MARÌA MORENO
«Mari me señalaba un espacio de limpieza, un trabajo sin contaminación y con pureza. Trabajaba de una forma admirable. Trabajaba siempre como si no fuera profesional. Desde los impresionistas, los cuadros se están pintando antes de que haya alguien que los encargue; antes no pasaba esto, siempre había una persona detrás que hacía un encargo y eso, de alguna forma, arrancaba la pureza de la pintura. Pues Mari pintaba así, con limpieza».
Mari, como llama Antonio López a su mujer en esta conversación en la Fundación Juan March de Madrid, es María Moreno (Madrid, 1933 – 2020), una de las pintoras que formaron parte esencial de los Realistas de Madrid. Aquel grupo de muchachos jóvenes que se conoce a mediados de los años 50 en la Academia de Bellas Artes de San Fernando, conformado por el propio Antonio López, Esperanza Parada, Amalia Avia, Isabel Quintanilla, Julio López o Lucio Muñoz, aunque éste pronto cogería un camino más conceptual.
«Los llamamos los realistas de Madrid, como si fueran solo un grupo de pintores, pero eran mucho más que eso. Eran muy buenos amigos», explica Juan Manuel Martín Robles, director del Museo del Realismo Español Contemporáneo (MUREC) de Almería y comisario de María Moreno. Hacia la esencia de la luz, la exposición antológica que el museo dedica a la artista y que ha sido producida por la Fundación de Arte Ibáñez Cosentino.
Una exposición que recorre la trayectoria artística de María Moreno, desde sus primeras obras hasta las elaboradas en su plena madurez artística y personal, ya en los primeros años del s. XXI. «Es una exposición que era una deuda que teníamos con ella y con el realismo español contemporáneo, María es la única del grupo a la que aún se le había dedicado una antológica», detalla. Confiesa, además, que lo ha disfrutado con «pasión» porque «tuve la oportunidad de conocerla antes de que comenzara su enfermedad y pude disfrutar de su conversación y de sus sabias palabras».
«Los realistas de Madrid eran, sobre todo, buenísimos amigos»
Hace en Madrid en 1933. Durante la Guerra Civil, su familia se traslada por algún tiempo a Valencia. Allí María Moreno tiene la oportunidad de estar en contacto con la libertad que dan el viento y la luz del mar. Al regresar, Madrid ha cambiado mucho, demasiado. Ella misma, durante la posguerra, detalla que todo está más triste y gris, lo que la lleva a una evasión espiritual y mental que vuelca en la pintura, buscando esa luz que parecía haberse desvanecido.
«Se dedicó toda la vida a pintar. Casi todas las exposiciones colectivas dedicadas a los realistas de Madrid tienen siempre obra de María, aunque no siempre este grupo y su pintura han sido puestos en valor, esto es algo que comienza a pasar a partir de los años 80, más o menos», relata Martín Robles.

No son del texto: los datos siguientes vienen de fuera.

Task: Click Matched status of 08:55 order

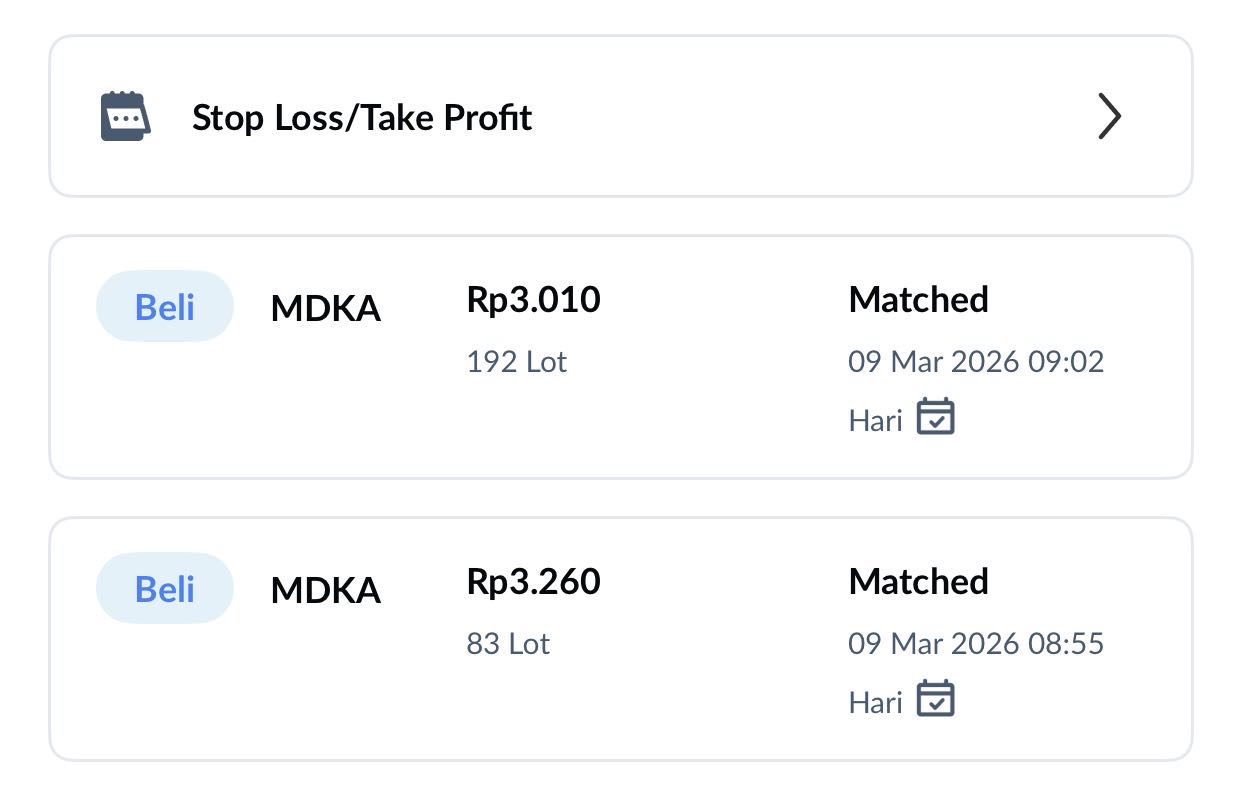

Cuando los realistas, este grupo de amigos de Madrid, empiezan a pintar, el realismo que practicaban María Moreno, Amalia Avia o Isabel Quintanilla, por citar algunos nombres femeninos, no estaba a la vanguardia de las tendencias del momento, cuando el expresionismo estadounidense de Pollock y Rothko, o el informalismo del grupo El Paso, con Canogar, Saura o Millares, lo dominaban todo.
Los espacios domésticos, los bodegones luminosos de flores y jardines, y el menaje más sencillo reflejado en los lienzos de los realistas eran devorados por la violencia de los trazos, el exceso de materia y la rudeza de las telas de arpillera de los informalistas. El proceso sosegado de los realistas era atrapado por la forma libre y casi arbitraria de pintar de los informalistas.